Poster
in
Workshop: Neural Network Weights as a New Data Modality
A Single Global Merging Suffices: Recovering Centralized Learning Performance in Decentralized Learning
Tongtian Zhu · Tianyu Zhang · Mingze Wang · Zhanpeng Zhou · Can Wang
Keywords: [ Model Merging ] [ Decentralized Learning ]
Fully decentralized learning offers a scalable framework for collaborative learning under peer-to-peer communication. A key challenge in this context is how to allocate communication budgets effectively to optimize performance under resource constraints. In this paper, we address this problem and unexpectedly uncover a surprising phenomenon: a single global merging of decentralized models at the final training stage is sufficient to recover performance levels comparable to centralized training, even in highly heterogeneous settings. Crucially, we further observe that minimal communication throughout training enables decentralized models to remain globally mergeable, while models trained entirely locally without communication remain unmergeable. This emphasizes the vital role of sparse communication in decentralized learning.
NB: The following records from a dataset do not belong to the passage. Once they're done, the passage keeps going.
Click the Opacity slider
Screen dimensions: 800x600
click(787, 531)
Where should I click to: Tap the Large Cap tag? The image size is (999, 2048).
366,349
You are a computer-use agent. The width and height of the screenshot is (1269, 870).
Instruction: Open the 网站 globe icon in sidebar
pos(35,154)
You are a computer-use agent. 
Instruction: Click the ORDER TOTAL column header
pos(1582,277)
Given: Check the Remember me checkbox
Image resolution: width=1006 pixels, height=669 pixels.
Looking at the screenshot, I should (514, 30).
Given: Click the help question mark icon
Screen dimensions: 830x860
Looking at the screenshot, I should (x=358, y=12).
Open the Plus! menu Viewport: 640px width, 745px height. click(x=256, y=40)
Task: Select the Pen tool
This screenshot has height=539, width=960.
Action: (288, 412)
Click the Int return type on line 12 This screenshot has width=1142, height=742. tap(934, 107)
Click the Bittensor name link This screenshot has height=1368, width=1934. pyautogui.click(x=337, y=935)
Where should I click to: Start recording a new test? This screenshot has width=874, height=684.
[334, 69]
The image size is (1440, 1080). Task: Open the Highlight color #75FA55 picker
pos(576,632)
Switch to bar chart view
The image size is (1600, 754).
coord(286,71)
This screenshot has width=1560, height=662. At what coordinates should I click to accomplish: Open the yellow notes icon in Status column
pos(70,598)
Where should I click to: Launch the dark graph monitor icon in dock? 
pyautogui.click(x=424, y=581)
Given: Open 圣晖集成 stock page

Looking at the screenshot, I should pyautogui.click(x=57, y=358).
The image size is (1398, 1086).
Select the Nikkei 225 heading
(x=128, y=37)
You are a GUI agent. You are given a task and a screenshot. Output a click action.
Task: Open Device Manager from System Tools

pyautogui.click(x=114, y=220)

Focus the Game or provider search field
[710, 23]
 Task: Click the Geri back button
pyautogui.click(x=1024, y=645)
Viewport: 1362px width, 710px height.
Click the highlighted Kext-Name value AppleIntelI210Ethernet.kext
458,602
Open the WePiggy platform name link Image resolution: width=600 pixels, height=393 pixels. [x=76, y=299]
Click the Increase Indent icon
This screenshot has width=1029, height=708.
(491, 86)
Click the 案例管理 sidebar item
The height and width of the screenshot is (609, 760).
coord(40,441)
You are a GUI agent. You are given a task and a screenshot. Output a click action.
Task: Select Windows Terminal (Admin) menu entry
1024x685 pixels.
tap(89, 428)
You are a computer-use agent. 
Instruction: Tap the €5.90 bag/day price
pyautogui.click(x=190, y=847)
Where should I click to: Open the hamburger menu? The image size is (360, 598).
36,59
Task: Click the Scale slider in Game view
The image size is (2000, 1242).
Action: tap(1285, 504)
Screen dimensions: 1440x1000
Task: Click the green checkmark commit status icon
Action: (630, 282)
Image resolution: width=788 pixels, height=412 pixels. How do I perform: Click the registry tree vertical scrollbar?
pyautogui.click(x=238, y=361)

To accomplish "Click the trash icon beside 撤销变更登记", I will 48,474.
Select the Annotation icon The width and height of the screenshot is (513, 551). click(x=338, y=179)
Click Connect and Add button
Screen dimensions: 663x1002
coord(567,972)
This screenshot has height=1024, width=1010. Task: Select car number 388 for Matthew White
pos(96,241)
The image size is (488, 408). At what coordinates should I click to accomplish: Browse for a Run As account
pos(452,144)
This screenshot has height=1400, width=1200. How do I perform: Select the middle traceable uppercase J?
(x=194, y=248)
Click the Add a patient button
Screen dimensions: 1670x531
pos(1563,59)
We provide a fine-grained convergence analysis of merged model trained by decentralized SGD (DSGD), demonstrating that it can achieve faster convergence than centralized SGD (CSGD) under certain consensus conditions. The insights from our findings reveal the underestimated capabilities of decentralized learning, showcasing how sparse communication and global merging can unlock its full generalization potential.